• DOCUMENT TEXT
** Start **
[net.lang.prolog] metering Prolog performance: LIPS?

smh@mit-eddie.UUCP (Steven M. Haflich) (09/28/84)

The speed of Prolog implementations is usually quantified in Logical
Inferences Per Second (LIPS), but I have never seen specified exactly
what qualifies as a LI.  The most obvious count is the number of times
the evaluator reaches an EXIT port (in the "box model").  This would
thus count each time a rule is satisfied, recursively including
satisfaction of subclauses.  Can someone confirm that this convention?

However, depending on details of benchmark code and even coding style,
the number of EXIT ports reach may not be a very good measure of the
work the evaluator is doing.  (It's a little like counting *lines* of
code executed by Pascal.)  As the refutation of a clause is a useful
result, perhaps it would make more sense to count CALL ports instead?
It would seem important to include in this count satisfaction of
"facts", that is, rules with no subclauses, although this might be
awkward to meter in some database implementations.

There must be any number of interesting issues lurking under the
occasional LIPS figures we see.  Any takers?  (Probably it's all been
discussed before...)
** End **
• SUPPLIED INFORMATION
** Start **
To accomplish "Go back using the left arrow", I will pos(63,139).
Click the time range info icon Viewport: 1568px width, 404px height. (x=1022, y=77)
** End **
• TASKS
1: In the post on measuring Prolog speed, why does the writer suggest counting CALL ports instead of EXIT ports?
2: Take the post on measuring Prolog speed further from the point where it ends.

• ANSWERS FOR THE EXERCISE
1: The number of EXIT ports reached depends on details of the benchmark code and even on coding style, so it may not measure well how much work the evaluator is doing, much like counting lines of code executed by Pascal. The writer also points out that the refutation of a clause is itself a useful result.

2:
Steve Haflich, {decvax!genrad, ihnp4}!mit-eddie!smh, smh@mit-ems@mit-mc

rggoebel@water.UUCP (Randy Goebel) (09/29/84)

I have not seen anyone provide a precise specification of
what a logical inference is (w.r.t. Prolog implementation), 
although the notion of a Prolog inference has a precise 
machine-independent definition.  The inference in question is
a resolution inference; for any two complementary literals P 
and Q, a successful unification of P and Q (i.e., generating 
a substitution that makes P syntactically equivalent to Q) 
sanctions the inference of the null clause.  The cost of an
inference is the cost of successful unification plus the cost
of applying the inference rule to derive the null clause.

In practice, the counting of LIPS is potentially misleading for
several reasons.   For example, the actual time for any given
unification depends on the terms being unified (e.g., constants 
versus lists) and their internal representation as data structures
(e.g., structure-sharing, copying, demand copying).  Another
important consideration questions the literal meaning of ``logical
inference;'' while failed unifications certainly consume time, they
do not sanction any inference...should they be counted?  Still
another consideration is that some may argue that what should be
counted is the computational notion of ``predicate call,'' i.e.,
the time it takes to reduce a single goal to the sequence of goals
resulting from a successfully matched rule.   The accuracy of
this measure if affected by such things as clause database indexing,
data representation, even secondary storage delays in systems that
manage external store.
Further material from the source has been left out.